**TASK OBJECTIVE:** Would you copy out only the lines from the one with "Datenschutzerklärung (93, 2060)" to the end of the records, exactly as they stand?

(Stored data entries)

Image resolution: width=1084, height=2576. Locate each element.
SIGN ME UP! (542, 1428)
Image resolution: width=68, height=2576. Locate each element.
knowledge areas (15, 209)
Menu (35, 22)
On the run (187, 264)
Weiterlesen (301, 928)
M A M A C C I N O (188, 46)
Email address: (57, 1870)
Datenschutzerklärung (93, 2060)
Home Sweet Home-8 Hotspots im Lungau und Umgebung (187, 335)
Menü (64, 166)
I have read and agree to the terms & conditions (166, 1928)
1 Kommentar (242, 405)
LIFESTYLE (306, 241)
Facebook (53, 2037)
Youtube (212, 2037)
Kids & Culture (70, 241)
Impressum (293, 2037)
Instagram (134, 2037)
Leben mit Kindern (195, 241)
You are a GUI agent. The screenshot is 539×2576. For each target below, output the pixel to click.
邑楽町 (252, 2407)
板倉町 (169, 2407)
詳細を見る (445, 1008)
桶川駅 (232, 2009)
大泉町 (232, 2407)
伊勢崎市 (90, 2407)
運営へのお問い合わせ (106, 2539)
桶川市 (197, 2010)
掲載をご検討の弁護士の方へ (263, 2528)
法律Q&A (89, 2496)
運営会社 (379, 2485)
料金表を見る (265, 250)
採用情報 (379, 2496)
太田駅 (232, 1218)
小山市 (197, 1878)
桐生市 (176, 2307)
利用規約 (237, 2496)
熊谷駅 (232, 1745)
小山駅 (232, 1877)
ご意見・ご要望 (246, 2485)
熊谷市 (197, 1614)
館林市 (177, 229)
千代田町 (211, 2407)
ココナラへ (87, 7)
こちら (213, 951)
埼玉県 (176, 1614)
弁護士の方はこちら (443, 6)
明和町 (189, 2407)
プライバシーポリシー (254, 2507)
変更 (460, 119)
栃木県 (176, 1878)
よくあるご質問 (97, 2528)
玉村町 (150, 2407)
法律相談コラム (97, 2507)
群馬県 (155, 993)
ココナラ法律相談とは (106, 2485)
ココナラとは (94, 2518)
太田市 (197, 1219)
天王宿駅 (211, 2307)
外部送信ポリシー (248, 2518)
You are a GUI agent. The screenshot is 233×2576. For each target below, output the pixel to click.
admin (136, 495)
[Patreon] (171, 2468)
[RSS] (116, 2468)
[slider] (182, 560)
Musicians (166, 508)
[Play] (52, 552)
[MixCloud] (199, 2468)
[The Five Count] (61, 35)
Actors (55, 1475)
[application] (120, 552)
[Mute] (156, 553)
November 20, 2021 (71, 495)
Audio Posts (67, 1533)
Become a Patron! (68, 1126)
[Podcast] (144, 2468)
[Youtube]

**COMPLETED EXERCISE:**
Datenschutzerklärung (93, 2060)
Home Sweet Home-8 Hotspots im Lungau und Umgebung (187, 335)
Menü (64, 166)
I have read and agree to the terms & conditions (166, 1928)
1 Kommentar (242, 405)
LIFESTYLE (306, 241)
Facebook (53, 2037)
Youtube (212, 2037)
Kids & Culture (70, 241)
Impressum (293, 2037)
Instagram (134, 2037)
Leben mit Kindern (195, 241)
You are a GUI agent. The screenshot is 539×2576. For each target below, output the pixel to click.
邑楽町 (252, 2407)
板倉町 (169, 2407)
詳細を見る (445, 1008)
桶川駅 (232, 2009)
大泉町 (232, 2407)
伊勢崎市 (90, 2407)
運営へのお問い合わせ (106, 2539)
桶川市 (197, 2010)
掲載をご検討の弁護士の方へ (263, 2528)
法律Q&A (89, 2496)
運営会社 (379, 2485)
料金表を見る (265, 250)
採用情報 (379, 2496)
太田駅 (232, 1218)
小山市 (197, 1878)
桐生市 (176, 2307)
利用規約 (237, 2496)
熊谷駅 (232, 1745)
小山駅 (232, 1877)
ご意見・ご要望 (246, 2485)
熊谷市 (197, 1614)
館林市 (177, 229)
千代田町 (211, 2407)
ココナラへ (87, 7)
こちら (213, 951)
埼玉県 (176, 1614)
弁護士の方はこちら (443, 6)
明和町 (189, 2407)
プライバシーポリシー (254, 2507)
変更 (460, 119)
栃木県 (176, 1878)
よくあるご質問 (97, 2528)
玉村町 (150, 2407)
法律相談コラム (97, 2507)
群馬県 (155, 993)
ココナラ法律相談とは (106, 2485)
ココナラとは (94, 2518)
太田市 (197, 1219)
天王宿駅 (211, 2307)
外部送信ポリシー (248, 2518)
You are a GUI agent. The screenshot is 233×2576. For each target below, output the pixel to click.
admin (136, 495)
[Patreon] (171, 2468)
[RSS] (116, 2468)
[slider] (182, 560)
Musicians (166, 508)
[Play] (52, 552)
[MixCloud] (199, 2468)
[The Five Count] (61, 35)
Actors (55, 1475)
[application] (120, 552)
[Mute] (156, 553)
November 20, 2021 (71, 495)
Audio Posts (67, 1533)
Become a Patron! (68, 1126)
[Podcast] (144, 2468)
[Youtube]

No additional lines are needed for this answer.